It’s All About Perspective

March 27, 2015

Perspective can sometimes be situational. Our perspective today can be very different than it was a decade ago. I have a friend struggling with her birthday right now. She is about to turn an age that ends with a 0.

When she was 20, she had plans for her life and set some goals for the future. By 30, she was well ahead of the pace that she had set for herself and financially, she had done far better than even her most optimistic projections. She worked hard, saved a lot, paid off debt quickly and lived a very fiscally responsible life.

Sadly, her husband had a far different view of how money worked, and unbeknownst to her, he was (in joint name) working as hard to blow up her plans as she was working to build them. Somewhere along the way, she discovered that she had married someone who wasn’t on the same page and along with some other issues she discovered, she made the decision to pull the plug on the marriage and file for divorce. In a hilarious stream of consciousness rant over a glass of wine, she said that she’d rather sleep on a pillow made of Limburger cheese for decades than allow her financial life and her soul to be further damaged by her husband.

The divorce was long and costly, nearly every issue was contested and the legal bills were nearly the cost of a college education. Not to mention, there were the debts that he piled up during the last several years that needed to be paid off. After the divorce was final, her financial life looked worse than it did when she started setting goals in her 20’s. She was positively deflated.

So, what’s a friend who happens to be a financial planner supposed to do in that situation? I have no idea!!! But here’s what happened. I went out to the Interwebs and found stories of people who had it worse than she did, stories of people with sick kids (her daughters are awesome and healthy), stories of people overcoming all kinds of odds to reach great heights, and stories about overcoming adversity. None of that worked!

She fired up her laptop to check her email and this article about a couple living on a very small income while helping to care for their adult son with autism was on her homepage. We read it and a light bulb went off in her head. All of her prior goals were about building more, saving more, and continually moving “up.”

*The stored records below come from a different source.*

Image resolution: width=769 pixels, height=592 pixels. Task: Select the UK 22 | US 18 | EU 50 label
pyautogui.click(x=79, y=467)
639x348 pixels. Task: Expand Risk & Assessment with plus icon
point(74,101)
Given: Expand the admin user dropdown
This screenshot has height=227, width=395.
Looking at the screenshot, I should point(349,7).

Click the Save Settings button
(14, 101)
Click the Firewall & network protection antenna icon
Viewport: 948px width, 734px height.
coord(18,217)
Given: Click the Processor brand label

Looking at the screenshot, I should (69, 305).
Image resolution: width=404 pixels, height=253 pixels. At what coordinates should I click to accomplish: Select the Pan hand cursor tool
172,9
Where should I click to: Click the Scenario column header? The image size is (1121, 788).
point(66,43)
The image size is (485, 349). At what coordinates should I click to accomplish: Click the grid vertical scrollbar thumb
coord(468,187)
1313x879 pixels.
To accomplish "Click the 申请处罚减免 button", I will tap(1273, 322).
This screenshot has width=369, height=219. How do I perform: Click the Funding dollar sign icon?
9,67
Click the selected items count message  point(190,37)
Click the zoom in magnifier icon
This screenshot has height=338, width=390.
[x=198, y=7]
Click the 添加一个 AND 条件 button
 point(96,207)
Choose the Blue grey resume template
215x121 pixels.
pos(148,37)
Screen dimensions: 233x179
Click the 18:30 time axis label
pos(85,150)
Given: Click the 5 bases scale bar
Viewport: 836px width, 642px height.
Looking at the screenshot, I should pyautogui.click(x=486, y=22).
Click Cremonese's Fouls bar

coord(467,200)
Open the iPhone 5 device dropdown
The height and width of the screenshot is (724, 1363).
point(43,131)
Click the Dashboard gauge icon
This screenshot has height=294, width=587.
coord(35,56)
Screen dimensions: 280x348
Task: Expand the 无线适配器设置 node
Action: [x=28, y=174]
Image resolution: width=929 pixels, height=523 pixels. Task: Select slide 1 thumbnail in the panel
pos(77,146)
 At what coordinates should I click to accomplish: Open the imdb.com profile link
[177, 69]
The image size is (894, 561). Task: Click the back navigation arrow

Sitting in the living room of her house that was 1/3 the size of her prior home with her kids and her friendly financial planner, she realized that what she needed wasn’t her prior level of wealth in order to be happy. She simply needed a change in perspective. The article about a couple living on just over $2,000/month in retirement and enjoying where they are gave her the perspective that I couldn’t with my attempts at reframing the conversation.

Whether it’s about your financial life, your health, your kids, your job or any other aspect of life, there is something that you can do to gain a perspective that you may not have on a daily basis. We are all so busy with life, it seems as though things in today’s world fly at us at 1,000 miles per hour. Ask yourself a few questions:

• Am I measuring myself vs. a realistic goal?
• Am I making the best effort I possibly can? If not, what will it take to improve the effort level?
• Why is this goal a goal? Is it still relevant in my life today?
• If I don’t reach this goal, what’s the worst case scenario? Can I live with that?

If you find that you aren’t tracking toward goals that you had set for yourself and it is impacting your level of happiness, impacting your stress levels, and impacting areas of your life in a negative way, it might be time for you to find inspiration somewhere and change your perspective.